It was a Sunday morning. Having just finished my sermon, I stood scanning the crowd in a North American church where I had been invited to speak. God’s presence was there. I spotted a visitor toward the back who had all the outward trappings of a woman of the world. She had been invited to church that morning by a friend. As the music softly played and I asked if anybody wanted to come forward, she made her way to the altar where she wept and prayed for salvation. We rejoiced that a new name was written down in glory! The lady testified, so thankful the burden of guilt and sin was gone. She was a new disciple—a follower of Jesus. But as I left the service that morning, questions swirled in the back of my mind. Would anybody take the time to disciple this new convert? Would she be taught how to please God? Would someone explain the teachings of Jesus or would she be left on her own to figure things out? Only time would tell.
In the Bible we find two meanings for the Greek word mathēteuō: to make disciples. First it can stand for helping people get saved. When we lead someone to Christ, we are making disciples. This meaning is found in Acts 14:21: “And when they had preached the gospel to that city, and had taught many, they returned again to Lystra, and to Iconium and Antioch.” The “taught many” in this verse is to disciple. Paul and Barnabas preached and taught the gospel, many were saved, and then the two moved on to other cities. The second definition can also mean a long process of conversion, baptizing, and teaching. We get this sense of the word in Matthew 28:19-20: “Go ye therefore, and teach all nations, baptizing them in the name of the Father, and of the Son, and of the Holy Ghost: teaching them to observe all things whatsoever I have commanded you: and, lo, I am with you always, even unto the end of the world.” This is not something done with a trip to the altar or in a weekend revival.
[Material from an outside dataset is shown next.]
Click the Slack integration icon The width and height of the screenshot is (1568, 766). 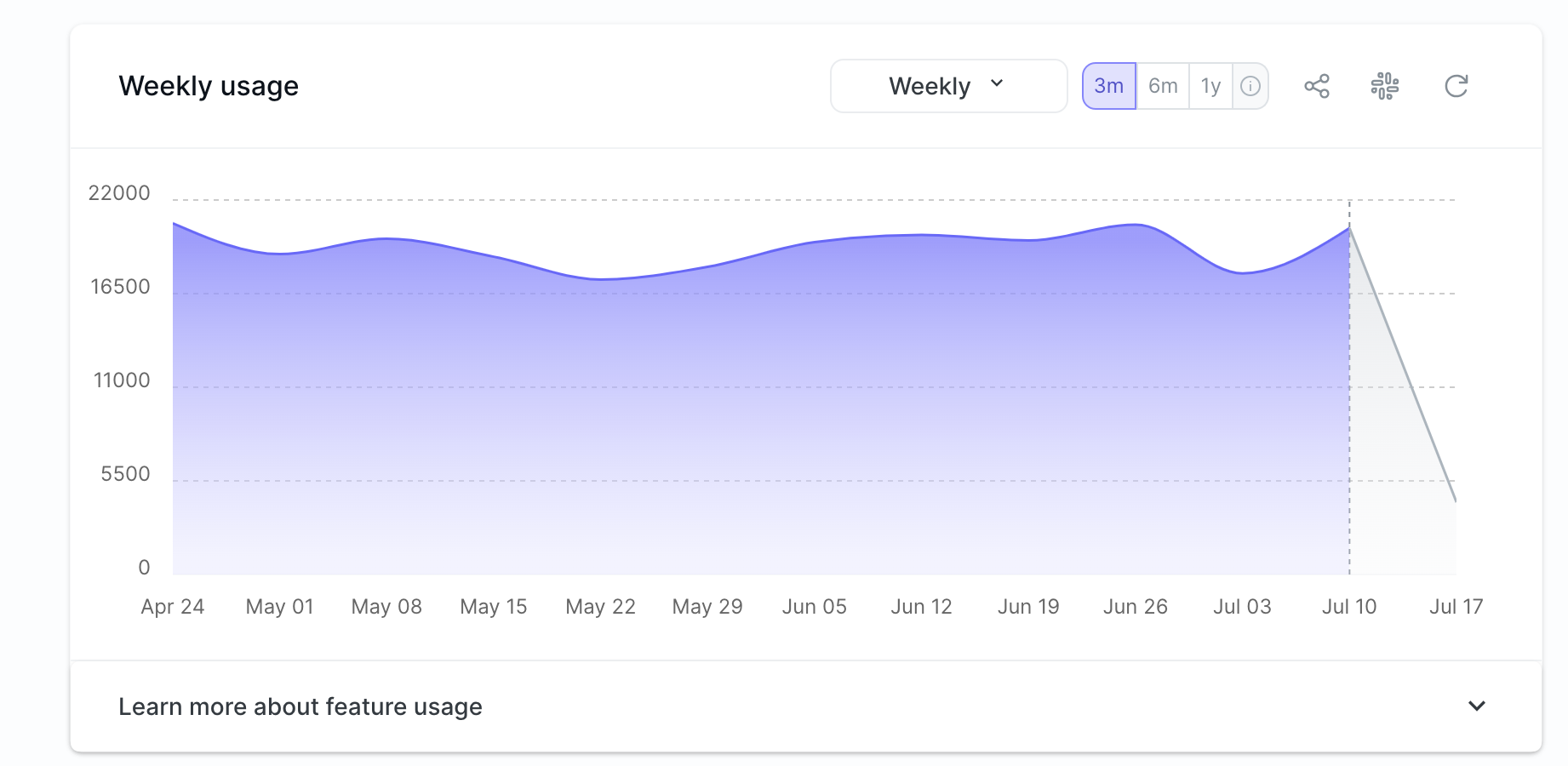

This kind of discipling takes time and is hard work! The person must be led to salvation in Jesus Christ, baptized, and then taught all of the commands Jesus gave us.
Christians love to focus on the first meaning of discipleship—getting people saved. But we dare not neglect the longer more difficult aspect of discipleship—teaching Christ’s commands and modeling His love on an ongoing basis. Both aspects are desperately needed!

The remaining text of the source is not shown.